*** SOURCE RECORDS

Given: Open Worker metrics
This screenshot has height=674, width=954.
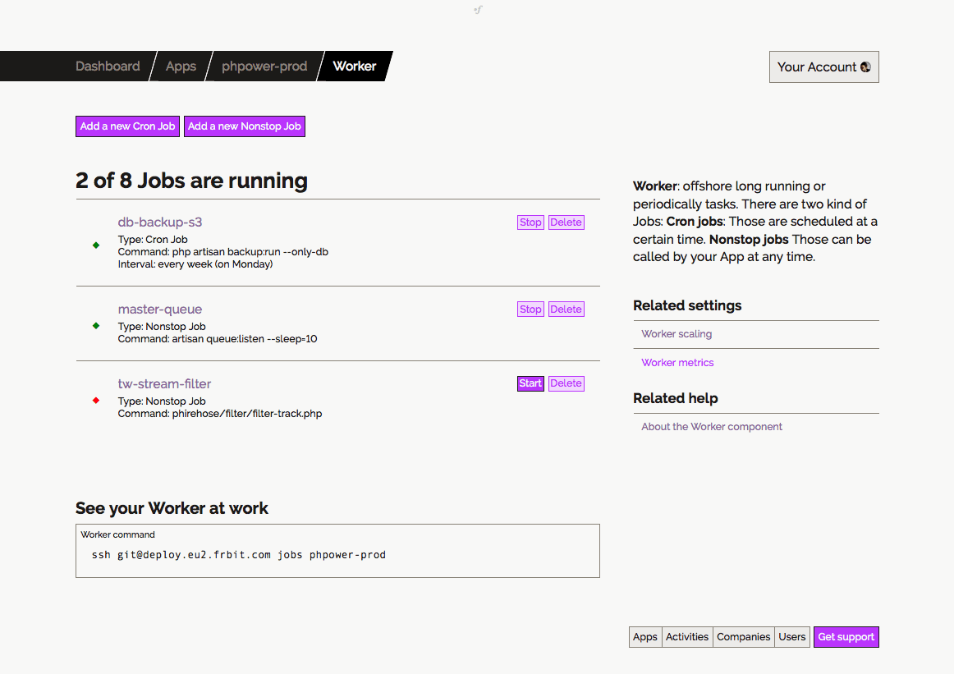Looking at the screenshot, I should click(677, 362).
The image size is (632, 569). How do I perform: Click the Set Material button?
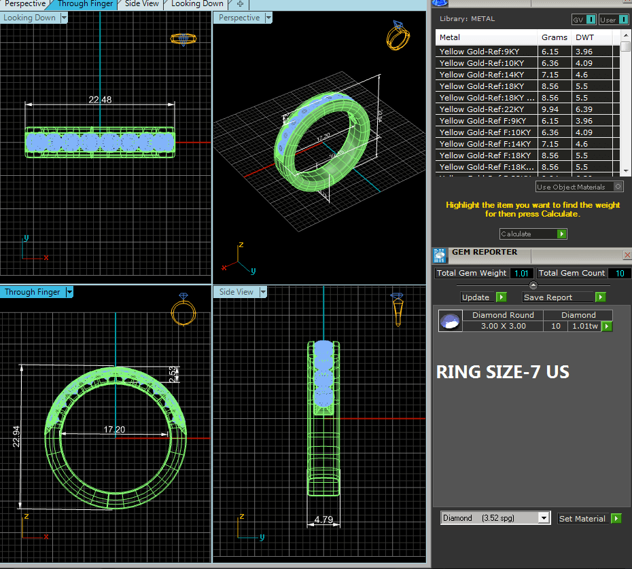tap(582, 518)
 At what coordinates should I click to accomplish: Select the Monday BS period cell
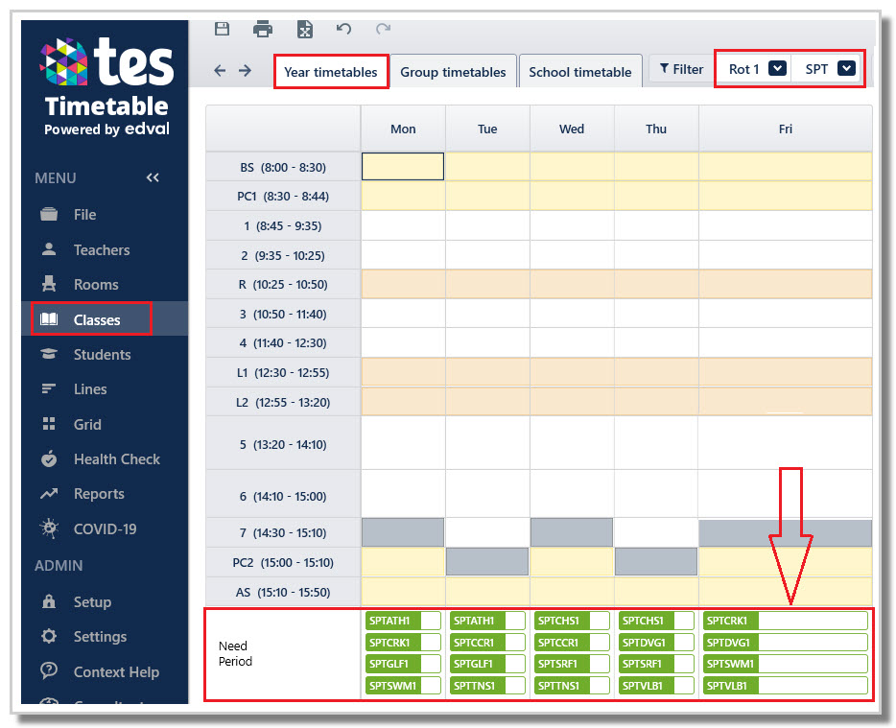point(403,166)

******

Apart from the images, every line above is to be given again exactly.

Given: Open Worker metrics
This screenshot has height=674, width=954.
Looking at the screenshot, I should click(677, 362).
The image size is (632, 569). How do I perform: Click the Set Material button?
tap(582, 518)
 At what coordinates should I click to accomplish: Select the Monday BS period cell
point(403,166)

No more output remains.